THINGS TO DO ::
A – Retype the stretch of the TiVo forum thread from "# Tivo - Interesting" through "his auction accordingly.", character for character.
B – In the TiVo forum thread, what happens to the fan speed when the TiVo senses an overheat situation and shows the flames screen?

GIVEN TEXT ::
# Tivo - Interesting mod, Doomed Auction.



## 6022tivo (Oct 29, 2002)

no auction links

Not advertising, but hopefully he in on here and changes his auction accordingly.

Screen shot of his lifetime service number is not good for any buyer.

Also the fan mod?????? Is this the most useless modification ever????

The board speeds up the main fan if the temp increases, so it is really really not needed... Looks a right mess..


----------



## Automan (Oct 29, 2000)

I thought the fan operated at a constant speed with 2.5.5x software?

Used to vary with earlier versions...

Automan.


----------



## mikerr (Jun 2, 2005)

Yes, the constant speed is not full speed though, so in some circumstances we get less cooling than we did with v1.52 and its temperature varied fan speeds.


----------



## blindlemon (May 12, 2002)

6022tivo said:


> no auction links


LOL at the fan! ha ha ha ha - so not necessary 

I offered him £20 for the machine....


----------



## blindlemon (May 12, 2002)

mikerr said:


> Yes, the constant speed is not full speed though, so in some circumstances we get less cooling than we did with v1.52 and its temperature varied fan speeds.


Actually, if the TiVo senses an 'overheat' situation (and puts up the 'flames' screen) then the fan speed is bumped up to the max, even with 2.5.5.


----------



## SPR (Nov 28, 2001)

Flames screen?!
Cool - just learnt yet another new thing about my TiVo

Not sure I'll try to overheat it just to see the screen - but admit I am tempted!


----------



## Automan (Oct 29, 2000)

Has anyone got a screen capture of these flames?

Automan.


----------



## mikerr (Jun 2, 2005)

Screenshots here:
http://www.tivocommunity.com/tivo-vb/showthread.php?t=290296

They are in /tvbin on tivo,

E.g.

% cd /tvbin
% ./osdwriter flames.cs22

will display the flames one direct on tivo


----------



## cwaring (Feb 12, 2002)

Flamin' 'eck!

(Too obvious? )


----------

SOURCE EXCERPT ::

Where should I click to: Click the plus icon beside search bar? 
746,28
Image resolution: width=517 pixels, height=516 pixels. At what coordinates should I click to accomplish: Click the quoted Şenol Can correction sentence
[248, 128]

WRITTEN RESPONSES ::
A –
# Tivo - Interesting mod, Doomed Auction.



## 6022tivo (Oct 29, 2002)

no auction links

Not advertising, but hopefully he in on here and changes his auction accordingly.

B – The fan speed is bumped up to the max, even with 2.5.5.